#### Metin Bloğu ####

'Erken seçime evet denseydi...'

Eski Bakanlardan Agah Oktay Güner, 12 Eylül 1980'den önce Bülent Ecevit ve Necmettin Erbakan'ın erken seçime ''evet'' demeleri halinde darbe gerekçesinin askerlerin elinden alınmış olacağını söyledi.

Yayınlanma: 08.10.2012 - 13:24
Abone Ol google-news

TBMM Darbe ve Muhtıraları Araştırma Komisyonu bünyesinde 12 Eylül Alt Komisyonu, AKP Amasya Milletvekili Naci Bostancı Başkanlığı'nda toplanarak eski bakanlardan Agah Oktay Güner ile MHP ve Ülkücü Kuruluşlar Davası avukatlarından Şerafettin Yılmaz'ı ayrı ayrı dinledi.

#### Verilen Veriler ####

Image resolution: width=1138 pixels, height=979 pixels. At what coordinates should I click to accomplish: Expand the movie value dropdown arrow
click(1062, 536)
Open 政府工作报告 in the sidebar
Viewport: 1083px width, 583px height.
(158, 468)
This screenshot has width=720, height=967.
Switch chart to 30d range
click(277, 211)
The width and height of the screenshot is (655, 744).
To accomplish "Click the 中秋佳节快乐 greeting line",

####

- Yönerge
Lütfen erken seçim haberinde "Eski Bakanlardan Agah Oktay Güner, 12" sözleriyle başlayıp "alınmış olacağını söyledi." sözleriyle biten bölümü hiç değiştirmeden aynen aktar. Satırlar, haberden bağımsız ayrı bir malzemedir.

- Görev Yanıtı
Eski Bakanlardan Agah Oktay Güner, 12 Eylül 1980'den önce Bülent Ecevit ve Necmettin Erbakan'ın erken seçime ''evet'' demeleri halinde darbe gerekçesinin askerlerin elinden alınmış olacağını söyledi.